The proposed closure in Rawdon is one of 20 suggested across the city, and has been put forward in the council’s New Chapter for Libraries report.

The consultation exercise to look at the viability of the libraries was approved at an executive board meeting last month.

But it has been referred back for further consideration after a heated debate at a meeting of the council’s city development scrutiny board.

This week Guiseley & Rawdon councillor Graham Latty said he and fellow councillors Pat Latty and Paul Wadsworth would meet chief libraries, arts and heritage officer Catherine Blanchard to discuss the issue with a view to either stopping the closure or getting the best solution for local people.

“Any attempt to reduce the public access to books is a retrograde step,” he said.

Coun Latty argued that it was particularly important to have the facilities to encourage children to read.

“Any attempt to reduce access to that is totally wrong and misdirected,” he said. “We will do our best to make sure that first of all we don’t lose the library – and if there is any possibility that we don’t succeed in that we will be doing our very best to make sure we get replacement provision in some form.”

Coun Latty said the area had a lot of elderly people, many of whom would not be able to travel to a more centralised library.

Coun Pat Latty argued: “I know they say it is not being used to its full potential, but it is very useful for elderly people. Sometimes it is a social place – it has a lot more to it than just getting a book out.”

She stressed the importance too of ensuring that children had access to a local library.

“We are going to fight to keep the library,” she said. “I know computers are the thing at the moment but I do think that books are so important for children.”

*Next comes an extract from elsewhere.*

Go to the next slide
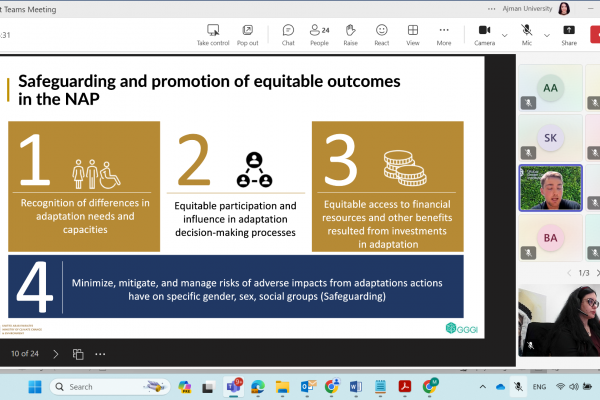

Fellow ward councillor Paul Wadsworth said the library was safe in the short term because of the action taken to force the decision to be referred back to the executive board.

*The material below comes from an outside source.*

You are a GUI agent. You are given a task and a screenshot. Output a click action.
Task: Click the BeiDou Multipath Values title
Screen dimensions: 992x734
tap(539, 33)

But he stressed: “We are committed to keeping a library in Rawdon – whether that be at its present site or not.”

He argued that proposed mobile provision would be inadequate and would not be a satisfactory replacement.

“We are committed to a fixed building in Rawdon and opposed to this mobile provision,” he said.

He said mobile provision was being ‘sold to people as a substitute’ but he argued that its stops in Rawdon would only be for ten minutes at a time.

He added: “Some of the libraries are in a poor condition and need a lot of money spending on them, but Rawdon is not in that position.”

A report to members of the council’s executive board last month said: “Over the last few years the people of Leeds have changed how they use the service and in 2009-10 out of the 4 million annual visits, 1.5 million were made to just four libraries and 2.8 million were made to just 13 libraries out of a total of 53 libraries. The uses people make of libraries and the times they want access are no longer met by the large number of small libraries with opening hours of less than 18 hours. Maintaining these libraries means that valuable resources go into stocking them with materials and computers and repairing and managing the buildings.

“As a result more than £1m worth of books is locked away for most of the week.”

The council says it is looking at replacing smaller poorly used libraries by extending and improving provision in the popular, large libraries.

Under the proposals a number, including Guiseley, Horsforth and Yeadon, are earmarked for longer opening hours.

At a full council meeting last week Coun John Procter, Conservative shadow spokesman for leisure and culture again called on the ruling Labour administration to re-think the plans to close 20 libraries across Leeds.